Wróciwszy, zastałem ogromną korespondencję i w ciągu dwóch tygodni, nie licząc numerów
„Wiadomości”, odwaliłem sto osiemdziesiąt listów. Do
Chałki napisałem zaraz po otrzymaniu listu od
Polek. Wiersze dostałem, jeden poszedł w nr. 477. Chciałbym Ci posłać „token”
[1]Ang.: znak – tu: zapewne w znaczeniu: symboliczne honorarium.
honorarium, ale proszę Cię o zachowanie tego w z u p e ł n e j t a j e m n i c y. Ani mrumru przed nikim.
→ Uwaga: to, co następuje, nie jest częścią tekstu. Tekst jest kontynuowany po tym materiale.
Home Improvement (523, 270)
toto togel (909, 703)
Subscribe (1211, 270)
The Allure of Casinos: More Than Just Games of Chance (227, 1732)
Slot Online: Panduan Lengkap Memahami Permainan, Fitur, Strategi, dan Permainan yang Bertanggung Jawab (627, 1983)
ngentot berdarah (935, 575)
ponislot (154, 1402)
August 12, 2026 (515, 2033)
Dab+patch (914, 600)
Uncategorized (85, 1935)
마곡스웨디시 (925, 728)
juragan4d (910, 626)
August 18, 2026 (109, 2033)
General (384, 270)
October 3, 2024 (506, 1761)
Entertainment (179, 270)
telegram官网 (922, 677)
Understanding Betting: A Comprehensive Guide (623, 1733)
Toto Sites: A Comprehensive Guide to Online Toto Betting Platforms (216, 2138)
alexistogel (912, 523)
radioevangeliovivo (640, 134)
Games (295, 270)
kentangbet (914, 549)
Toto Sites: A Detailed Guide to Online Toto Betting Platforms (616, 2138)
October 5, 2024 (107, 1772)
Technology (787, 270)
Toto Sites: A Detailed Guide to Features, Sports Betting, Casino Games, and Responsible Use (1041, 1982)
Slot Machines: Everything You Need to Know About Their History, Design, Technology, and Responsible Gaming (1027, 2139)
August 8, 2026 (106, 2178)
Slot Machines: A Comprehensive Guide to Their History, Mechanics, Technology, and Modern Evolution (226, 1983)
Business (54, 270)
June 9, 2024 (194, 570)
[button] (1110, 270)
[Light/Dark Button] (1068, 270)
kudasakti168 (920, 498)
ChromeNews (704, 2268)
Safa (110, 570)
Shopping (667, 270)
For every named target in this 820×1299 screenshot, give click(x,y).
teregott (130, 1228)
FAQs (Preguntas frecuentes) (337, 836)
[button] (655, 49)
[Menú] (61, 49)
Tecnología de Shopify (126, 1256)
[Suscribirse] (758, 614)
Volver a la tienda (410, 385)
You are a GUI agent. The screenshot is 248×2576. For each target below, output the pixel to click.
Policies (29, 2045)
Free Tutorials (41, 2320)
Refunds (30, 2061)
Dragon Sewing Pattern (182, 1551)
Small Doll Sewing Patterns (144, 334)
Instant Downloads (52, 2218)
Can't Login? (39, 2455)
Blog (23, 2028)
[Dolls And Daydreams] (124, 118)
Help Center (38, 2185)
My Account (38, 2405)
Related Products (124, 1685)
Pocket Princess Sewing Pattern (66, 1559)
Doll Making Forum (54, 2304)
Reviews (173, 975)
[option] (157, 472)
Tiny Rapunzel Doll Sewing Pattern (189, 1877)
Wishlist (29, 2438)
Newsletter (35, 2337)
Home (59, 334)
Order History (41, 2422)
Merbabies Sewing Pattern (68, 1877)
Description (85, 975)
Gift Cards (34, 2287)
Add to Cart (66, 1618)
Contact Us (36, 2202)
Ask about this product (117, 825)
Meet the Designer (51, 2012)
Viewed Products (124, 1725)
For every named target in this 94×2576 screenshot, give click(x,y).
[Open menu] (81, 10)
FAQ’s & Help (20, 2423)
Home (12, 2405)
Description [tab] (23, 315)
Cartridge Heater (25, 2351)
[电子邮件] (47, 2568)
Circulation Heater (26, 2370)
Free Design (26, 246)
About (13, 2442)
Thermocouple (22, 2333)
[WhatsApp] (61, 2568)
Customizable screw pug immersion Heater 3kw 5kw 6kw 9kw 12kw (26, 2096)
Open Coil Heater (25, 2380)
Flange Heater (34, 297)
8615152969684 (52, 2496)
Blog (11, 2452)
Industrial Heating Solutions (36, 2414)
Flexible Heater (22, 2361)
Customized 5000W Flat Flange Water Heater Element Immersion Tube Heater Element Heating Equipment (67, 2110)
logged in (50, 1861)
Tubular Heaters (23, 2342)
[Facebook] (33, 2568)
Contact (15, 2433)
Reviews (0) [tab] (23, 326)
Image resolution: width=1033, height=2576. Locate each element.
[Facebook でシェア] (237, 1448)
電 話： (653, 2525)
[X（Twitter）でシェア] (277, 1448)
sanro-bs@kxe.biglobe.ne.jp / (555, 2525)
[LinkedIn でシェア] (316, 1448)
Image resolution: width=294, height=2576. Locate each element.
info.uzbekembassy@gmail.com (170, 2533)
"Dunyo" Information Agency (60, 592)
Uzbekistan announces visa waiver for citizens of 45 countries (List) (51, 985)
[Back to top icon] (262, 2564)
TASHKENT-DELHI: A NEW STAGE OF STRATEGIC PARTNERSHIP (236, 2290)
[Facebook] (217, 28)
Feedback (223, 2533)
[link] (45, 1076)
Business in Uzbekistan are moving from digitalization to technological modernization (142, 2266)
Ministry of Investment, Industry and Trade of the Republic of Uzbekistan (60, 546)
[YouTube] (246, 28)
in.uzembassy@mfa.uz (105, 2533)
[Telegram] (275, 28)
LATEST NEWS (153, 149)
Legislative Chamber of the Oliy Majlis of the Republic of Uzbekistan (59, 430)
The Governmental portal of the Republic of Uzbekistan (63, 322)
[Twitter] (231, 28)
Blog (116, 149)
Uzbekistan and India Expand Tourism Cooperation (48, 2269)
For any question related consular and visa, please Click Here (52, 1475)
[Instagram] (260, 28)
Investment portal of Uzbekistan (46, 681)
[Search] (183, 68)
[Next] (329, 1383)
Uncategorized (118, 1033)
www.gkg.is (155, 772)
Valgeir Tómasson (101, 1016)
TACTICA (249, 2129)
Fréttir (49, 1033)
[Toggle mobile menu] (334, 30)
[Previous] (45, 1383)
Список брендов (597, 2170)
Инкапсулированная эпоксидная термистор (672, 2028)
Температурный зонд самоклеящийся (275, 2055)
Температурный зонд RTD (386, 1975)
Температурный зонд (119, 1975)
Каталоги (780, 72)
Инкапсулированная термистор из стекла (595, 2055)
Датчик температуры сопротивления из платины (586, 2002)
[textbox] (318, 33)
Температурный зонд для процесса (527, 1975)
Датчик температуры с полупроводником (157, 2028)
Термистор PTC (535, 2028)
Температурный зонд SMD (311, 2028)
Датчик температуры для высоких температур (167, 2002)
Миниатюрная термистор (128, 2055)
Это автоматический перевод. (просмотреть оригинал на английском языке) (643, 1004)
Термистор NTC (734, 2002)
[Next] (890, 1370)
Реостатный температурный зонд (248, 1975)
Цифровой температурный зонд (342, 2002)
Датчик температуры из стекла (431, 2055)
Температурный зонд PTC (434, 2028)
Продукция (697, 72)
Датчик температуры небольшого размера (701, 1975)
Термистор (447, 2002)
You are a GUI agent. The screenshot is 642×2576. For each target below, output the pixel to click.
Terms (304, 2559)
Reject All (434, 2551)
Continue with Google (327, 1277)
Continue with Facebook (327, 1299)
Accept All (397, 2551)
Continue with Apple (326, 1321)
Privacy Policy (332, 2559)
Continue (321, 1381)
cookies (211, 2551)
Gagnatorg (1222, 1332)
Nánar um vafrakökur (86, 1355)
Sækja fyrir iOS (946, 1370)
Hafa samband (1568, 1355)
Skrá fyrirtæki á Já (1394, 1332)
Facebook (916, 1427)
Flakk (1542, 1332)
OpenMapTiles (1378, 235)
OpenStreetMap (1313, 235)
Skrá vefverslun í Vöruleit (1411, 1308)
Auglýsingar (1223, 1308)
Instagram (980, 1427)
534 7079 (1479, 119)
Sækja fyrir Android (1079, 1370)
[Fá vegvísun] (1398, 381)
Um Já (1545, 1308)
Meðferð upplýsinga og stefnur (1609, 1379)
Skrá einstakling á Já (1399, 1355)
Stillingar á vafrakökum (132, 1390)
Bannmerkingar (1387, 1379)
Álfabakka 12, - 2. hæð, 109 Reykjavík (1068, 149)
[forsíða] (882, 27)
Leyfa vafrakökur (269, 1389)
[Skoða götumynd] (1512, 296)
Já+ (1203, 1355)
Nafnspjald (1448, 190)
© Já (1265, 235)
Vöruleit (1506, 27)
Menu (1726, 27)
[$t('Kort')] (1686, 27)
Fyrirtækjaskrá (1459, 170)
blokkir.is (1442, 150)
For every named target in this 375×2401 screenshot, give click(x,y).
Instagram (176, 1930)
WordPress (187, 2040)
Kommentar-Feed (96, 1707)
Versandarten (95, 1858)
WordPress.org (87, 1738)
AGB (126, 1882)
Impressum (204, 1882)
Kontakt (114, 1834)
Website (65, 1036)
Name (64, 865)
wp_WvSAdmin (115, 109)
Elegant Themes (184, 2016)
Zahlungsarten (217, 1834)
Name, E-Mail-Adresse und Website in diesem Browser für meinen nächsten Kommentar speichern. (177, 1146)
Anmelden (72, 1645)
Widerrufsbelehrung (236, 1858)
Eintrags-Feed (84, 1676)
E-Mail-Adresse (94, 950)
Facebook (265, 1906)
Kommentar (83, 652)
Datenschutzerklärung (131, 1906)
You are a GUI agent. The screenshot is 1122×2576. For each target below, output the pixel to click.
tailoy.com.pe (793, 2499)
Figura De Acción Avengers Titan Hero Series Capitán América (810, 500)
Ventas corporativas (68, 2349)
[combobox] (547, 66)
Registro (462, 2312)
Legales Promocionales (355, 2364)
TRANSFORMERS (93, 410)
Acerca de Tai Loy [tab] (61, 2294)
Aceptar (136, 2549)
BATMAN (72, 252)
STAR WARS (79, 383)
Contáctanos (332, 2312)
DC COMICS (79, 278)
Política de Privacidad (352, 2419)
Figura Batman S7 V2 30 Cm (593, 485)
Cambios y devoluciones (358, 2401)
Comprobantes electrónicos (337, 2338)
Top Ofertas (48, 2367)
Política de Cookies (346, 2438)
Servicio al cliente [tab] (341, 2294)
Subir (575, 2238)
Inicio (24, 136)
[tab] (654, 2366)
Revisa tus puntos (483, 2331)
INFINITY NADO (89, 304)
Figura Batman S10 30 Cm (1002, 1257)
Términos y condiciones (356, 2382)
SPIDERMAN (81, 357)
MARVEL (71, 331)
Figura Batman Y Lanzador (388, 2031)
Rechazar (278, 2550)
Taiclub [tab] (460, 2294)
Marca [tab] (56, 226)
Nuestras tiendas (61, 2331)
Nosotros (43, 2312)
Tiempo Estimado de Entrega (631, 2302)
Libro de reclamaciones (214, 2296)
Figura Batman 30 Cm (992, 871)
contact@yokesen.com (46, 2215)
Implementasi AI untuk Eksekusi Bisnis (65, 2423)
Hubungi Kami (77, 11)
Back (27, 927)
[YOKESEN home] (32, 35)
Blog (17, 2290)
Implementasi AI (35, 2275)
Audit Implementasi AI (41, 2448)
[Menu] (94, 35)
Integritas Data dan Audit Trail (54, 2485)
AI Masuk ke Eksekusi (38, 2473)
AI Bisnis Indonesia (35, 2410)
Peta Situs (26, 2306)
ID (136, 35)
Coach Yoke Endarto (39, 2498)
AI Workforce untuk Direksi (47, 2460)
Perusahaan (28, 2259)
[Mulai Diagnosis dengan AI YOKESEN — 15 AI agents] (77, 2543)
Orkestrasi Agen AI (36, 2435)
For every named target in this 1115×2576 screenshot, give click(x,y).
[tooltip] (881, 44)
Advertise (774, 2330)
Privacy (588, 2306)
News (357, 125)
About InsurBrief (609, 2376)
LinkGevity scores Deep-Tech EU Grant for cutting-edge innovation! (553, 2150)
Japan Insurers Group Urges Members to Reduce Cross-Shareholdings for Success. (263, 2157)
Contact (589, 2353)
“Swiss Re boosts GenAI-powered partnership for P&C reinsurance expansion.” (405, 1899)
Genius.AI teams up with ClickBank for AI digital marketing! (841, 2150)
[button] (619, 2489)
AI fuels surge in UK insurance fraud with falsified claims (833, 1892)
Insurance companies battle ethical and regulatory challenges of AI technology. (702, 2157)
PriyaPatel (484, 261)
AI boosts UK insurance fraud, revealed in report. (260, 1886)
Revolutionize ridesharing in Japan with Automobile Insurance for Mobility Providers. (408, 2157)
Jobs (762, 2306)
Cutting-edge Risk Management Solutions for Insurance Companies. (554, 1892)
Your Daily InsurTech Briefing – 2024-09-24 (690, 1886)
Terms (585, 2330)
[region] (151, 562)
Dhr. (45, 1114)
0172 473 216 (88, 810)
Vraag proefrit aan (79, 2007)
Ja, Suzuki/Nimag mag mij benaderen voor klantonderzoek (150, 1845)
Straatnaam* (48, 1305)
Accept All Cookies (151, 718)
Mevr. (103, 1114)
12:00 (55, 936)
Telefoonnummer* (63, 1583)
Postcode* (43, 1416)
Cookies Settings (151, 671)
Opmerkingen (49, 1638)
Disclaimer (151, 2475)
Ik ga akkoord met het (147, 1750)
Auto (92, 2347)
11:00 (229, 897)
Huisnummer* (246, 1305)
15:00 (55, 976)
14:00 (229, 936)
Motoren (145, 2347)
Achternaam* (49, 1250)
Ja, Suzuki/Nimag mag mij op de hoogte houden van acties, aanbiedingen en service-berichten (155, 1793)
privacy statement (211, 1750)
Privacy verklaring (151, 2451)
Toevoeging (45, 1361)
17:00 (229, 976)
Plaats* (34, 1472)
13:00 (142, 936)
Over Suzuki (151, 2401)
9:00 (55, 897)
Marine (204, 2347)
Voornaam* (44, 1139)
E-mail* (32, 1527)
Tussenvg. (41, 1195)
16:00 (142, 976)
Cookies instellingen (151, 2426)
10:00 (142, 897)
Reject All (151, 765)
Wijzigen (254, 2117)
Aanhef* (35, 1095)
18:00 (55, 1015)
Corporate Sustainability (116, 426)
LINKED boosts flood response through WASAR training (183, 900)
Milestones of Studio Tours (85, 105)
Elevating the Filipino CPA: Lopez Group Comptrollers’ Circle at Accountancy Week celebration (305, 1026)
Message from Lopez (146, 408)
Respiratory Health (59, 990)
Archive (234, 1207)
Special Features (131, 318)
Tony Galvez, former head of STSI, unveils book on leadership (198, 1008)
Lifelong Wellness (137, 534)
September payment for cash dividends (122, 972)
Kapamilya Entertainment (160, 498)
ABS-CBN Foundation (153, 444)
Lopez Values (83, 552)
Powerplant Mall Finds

Napisz list po angielsku, że prosisz o honorarium za wiersze umieszczone w latach 1952–1955 (1952: 4, 1953: 22, 1954: 2, 1955: 3) razem 31 sztuk po funcie od sztuki, razem funtów 31. Będzie z tego 93 dolary. Nie wiem, czy bank tutejszy się zgodzi, bo oni nie lubią rozstawać się z dolarami, ale spróbujemy. Z n i s z c z t e n l i s t!
Uściski serdeczne.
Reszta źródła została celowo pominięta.